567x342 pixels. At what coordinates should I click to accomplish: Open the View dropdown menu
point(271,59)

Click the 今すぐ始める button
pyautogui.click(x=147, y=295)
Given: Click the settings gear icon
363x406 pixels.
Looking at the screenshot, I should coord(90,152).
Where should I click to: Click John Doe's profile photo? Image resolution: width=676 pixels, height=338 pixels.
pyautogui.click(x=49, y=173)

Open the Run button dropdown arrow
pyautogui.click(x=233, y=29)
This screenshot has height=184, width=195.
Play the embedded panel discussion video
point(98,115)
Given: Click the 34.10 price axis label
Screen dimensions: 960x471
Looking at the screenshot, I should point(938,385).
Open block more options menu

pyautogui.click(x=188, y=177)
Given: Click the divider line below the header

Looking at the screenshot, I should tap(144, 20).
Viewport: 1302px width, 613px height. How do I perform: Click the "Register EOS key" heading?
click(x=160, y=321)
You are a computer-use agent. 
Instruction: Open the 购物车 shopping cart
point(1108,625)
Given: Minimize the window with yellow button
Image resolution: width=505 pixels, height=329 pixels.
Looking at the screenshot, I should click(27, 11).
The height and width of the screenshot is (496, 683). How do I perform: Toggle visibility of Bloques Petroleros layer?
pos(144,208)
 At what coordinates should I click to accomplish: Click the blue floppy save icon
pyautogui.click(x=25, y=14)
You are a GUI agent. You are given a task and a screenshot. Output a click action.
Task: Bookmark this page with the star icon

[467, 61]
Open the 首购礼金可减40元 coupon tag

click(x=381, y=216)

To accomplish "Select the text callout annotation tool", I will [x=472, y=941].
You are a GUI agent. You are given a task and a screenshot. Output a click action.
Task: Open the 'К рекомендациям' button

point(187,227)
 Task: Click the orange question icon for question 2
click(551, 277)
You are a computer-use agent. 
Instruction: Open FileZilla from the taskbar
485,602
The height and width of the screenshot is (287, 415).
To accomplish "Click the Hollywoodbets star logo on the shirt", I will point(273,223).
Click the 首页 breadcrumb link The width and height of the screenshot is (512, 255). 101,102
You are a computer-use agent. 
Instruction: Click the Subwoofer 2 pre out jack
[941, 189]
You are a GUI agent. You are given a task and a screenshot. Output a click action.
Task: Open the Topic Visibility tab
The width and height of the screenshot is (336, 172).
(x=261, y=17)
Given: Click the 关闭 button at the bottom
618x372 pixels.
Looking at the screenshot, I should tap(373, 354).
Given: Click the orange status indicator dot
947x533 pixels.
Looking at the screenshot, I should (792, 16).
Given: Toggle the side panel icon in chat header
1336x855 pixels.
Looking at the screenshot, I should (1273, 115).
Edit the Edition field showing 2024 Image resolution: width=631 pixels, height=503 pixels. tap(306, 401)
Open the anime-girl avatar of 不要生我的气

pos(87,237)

_____

§ **Your task**: Reproduce all of the data above line for line, without changing a single character.

§ **Reply**:
567x342 pixels. At what coordinates should I click to accomplish: Open the View dropdown menu
point(271,59)

Click the 今すぐ始める button
pyautogui.click(x=147, y=295)
Given: Click the settings gear icon
363x406 pixels.
Looking at the screenshot, I should coord(90,152).
Where should I click to: Click John Doe's profile photo? Image resolution: width=676 pixels, height=338 pixels.
pyautogui.click(x=49, y=173)

Open the Run button dropdown arrow
pyautogui.click(x=233, y=29)
This screenshot has height=184, width=195.
Play the embedded panel discussion video
point(98,115)
Given: Click the 34.10 price axis label
Screen dimensions: 960x471
Looking at the screenshot, I should point(938,385).
Open block more options menu

pyautogui.click(x=188, y=177)
Given: Click the divider line below the header

Looking at the screenshot, I should tap(144, 20).
Viewport: 1302px width, 613px height. How do I perform: Click the "Register EOS key" heading?
click(x=160, y=321)
You are a computer-use agent. 
Instruction: Open the 购物车 shopping cart
point(1108,625)
Given: Minimize the window with yellow button
Image resolution: width=505 pixels, height=329 pixels.
Looking at the screenshot, I should click(27, 11).
The height and width of the screenshot is (496, 683). How do I perform: Toggle visibility of Bloques Petroleros layer?
pos(144,208)
 At what coordinates should I click to accomplish: Click the blue floppy save icon
pyautogui.click(x=25, y=14)
You are a GUI agent. You are given a task and a screenshot. Output a click action.
Task: Bookmark this page with the star icon

[467, 61]
Open the 首购礼金可减40元 coupon tag

click(x=381, y=216)

To accomplish "Select the text callout annotation tool", I will [x=472, y=941].
You are a GUI agent. You are given a task and a screenshot. Output a click action.
Task: Open the 'К рекомендациям' button

point(187,227)
 Task: Click the orange question icon for question 2
click(551, 277)
You are a computer-use agent. 
Instruction: Open FileZilla from the taskbar
485,602
The height and width of the screenshot is (287, 415).
To accomplish "Click the Hollywoodbets star logo on the shirt", I will point(273,223).
Click the 首页 breadcrumb link The width and height of the screenshot is (512, 255). 101,102
You are a computer-use agent. 
Instruction: Click the Subwoofer 2 pre out jack
[941, 189]
You are a GUI agent. You are given a task and a screenshot. Output a click action.
Task: Open the Topic Visibility tab
The width and height of the screenshot is (336, 172).
(x=261, y=17)
Given: Click the 关闭 button at the bottom
618x372 pixels.
Looking at the screenshot, I should tap(373, 354).
Given: Click the orange status indicator dot
947x533 pixels.
Looking at the screenshot, I should (792, 16).
Given: Toggle the side panel icon in chat header
1336x855 pixels.
Looking at the screenshot, I should (1273, 115).
Edit the Edition field showing 2024 Image resolution: width=631 pixels, height=503 pixels. tap(306, 401)
Open the anime-girl avatar of 不要生我的气

pos(87,237)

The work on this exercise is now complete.